J: from SoCal, sysadmin, came here to be a techie. 3rd time here. heard about NB from the web.

Mux: makes music, likes large clouds.

Bill: in/out of here in the past few months, interested in cooperative sociology, interested in how NB runs.

Alan: writes software for a living, made landboard for land-windsurfing.

Zack: from the Mission. Codes PHP, does hardware stuff, cryptocurrency

Kamie(sp)?: does printmaking, studio art, not a member, wanted to see more people at meeting

Cola???: not a tech person, but writes science fiction, is a rando.

Tebow(sp?): from France. Intrigued by NB. Thinks NB is a creative place. Works in startups, does filmmaking

Louis: from France. Runs French antique furniture shop. Works on key project for keyholders.

Monad: A thinker

Jarrod: designer, works in woodshop.

John: programmer and brainwave measurer

Cynthia: physician, #3 in google search for american disabilities act. NB helps to protect freedom of the Internet

Norman: does a bunch of things. Wants to teach a class in projection (speaking). Performs at faires in the area. Learning to program Arduinos, Androids, Propellers.

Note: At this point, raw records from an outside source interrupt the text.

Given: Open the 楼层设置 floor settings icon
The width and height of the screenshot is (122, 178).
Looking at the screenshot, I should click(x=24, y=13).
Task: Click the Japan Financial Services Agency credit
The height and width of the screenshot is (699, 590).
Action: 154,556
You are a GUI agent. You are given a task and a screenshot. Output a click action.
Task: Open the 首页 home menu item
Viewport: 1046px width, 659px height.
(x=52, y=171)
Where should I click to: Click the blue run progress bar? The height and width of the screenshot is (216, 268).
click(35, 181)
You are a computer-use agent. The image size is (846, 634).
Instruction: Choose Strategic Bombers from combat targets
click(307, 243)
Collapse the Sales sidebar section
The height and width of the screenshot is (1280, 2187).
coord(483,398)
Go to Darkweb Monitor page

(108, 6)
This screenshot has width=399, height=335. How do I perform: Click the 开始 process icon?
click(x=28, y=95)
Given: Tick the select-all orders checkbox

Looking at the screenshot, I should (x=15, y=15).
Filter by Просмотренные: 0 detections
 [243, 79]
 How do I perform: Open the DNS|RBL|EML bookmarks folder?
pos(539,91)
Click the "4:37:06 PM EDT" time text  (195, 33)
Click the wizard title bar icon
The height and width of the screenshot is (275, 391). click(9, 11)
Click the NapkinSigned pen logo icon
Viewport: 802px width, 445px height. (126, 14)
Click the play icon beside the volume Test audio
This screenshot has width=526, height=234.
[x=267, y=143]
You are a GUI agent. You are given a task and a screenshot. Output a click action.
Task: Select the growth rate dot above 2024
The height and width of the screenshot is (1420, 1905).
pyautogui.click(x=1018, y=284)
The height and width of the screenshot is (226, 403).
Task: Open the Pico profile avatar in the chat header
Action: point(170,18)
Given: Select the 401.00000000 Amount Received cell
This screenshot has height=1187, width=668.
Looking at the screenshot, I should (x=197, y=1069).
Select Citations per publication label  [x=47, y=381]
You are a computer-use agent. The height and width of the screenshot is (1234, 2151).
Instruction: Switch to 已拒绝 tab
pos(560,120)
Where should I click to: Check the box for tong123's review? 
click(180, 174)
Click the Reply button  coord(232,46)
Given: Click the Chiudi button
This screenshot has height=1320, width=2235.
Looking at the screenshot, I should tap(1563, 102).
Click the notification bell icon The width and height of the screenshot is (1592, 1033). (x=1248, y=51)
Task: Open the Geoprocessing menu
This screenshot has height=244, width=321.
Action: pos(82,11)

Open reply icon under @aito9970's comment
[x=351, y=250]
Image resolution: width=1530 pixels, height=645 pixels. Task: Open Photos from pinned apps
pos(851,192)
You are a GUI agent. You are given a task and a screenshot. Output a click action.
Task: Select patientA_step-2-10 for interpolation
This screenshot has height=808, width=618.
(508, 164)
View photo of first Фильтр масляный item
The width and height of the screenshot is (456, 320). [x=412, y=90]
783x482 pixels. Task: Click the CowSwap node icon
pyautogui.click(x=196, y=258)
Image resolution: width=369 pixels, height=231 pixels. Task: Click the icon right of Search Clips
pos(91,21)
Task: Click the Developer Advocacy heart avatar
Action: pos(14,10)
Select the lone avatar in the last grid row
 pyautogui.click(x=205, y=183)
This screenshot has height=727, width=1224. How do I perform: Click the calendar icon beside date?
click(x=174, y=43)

Corey: hacks on FreeBSD and writing

Sid: Hacks hardware, software, life.

Chuck: Runs computer shop in Bayview. Brings food to Noisebridge

Kevin: Has come to NB over past half year or so. Looking for data for informed decisions in regards to wiki. Who's a contributor, who's a spammer

Jeffrey: note-taker

Henner: hacker coming to NB since 2009, part of ToorCamp, rarely here because he doesn't want to leave stuff here, wants to work on making it a better place to do that.

Ron: Systems engineer, sort of loves coming here

Emerson: Lives in city, fixed laptop screen here

Alma: Invited by relative. Looking for Chris Murphy to tell him there's a new sewing machine from 1900s in the space.

Torrie: from Akron, Ohio. Started hackerspace there but it died after 3yr. Software engineer who does Linux multimedia.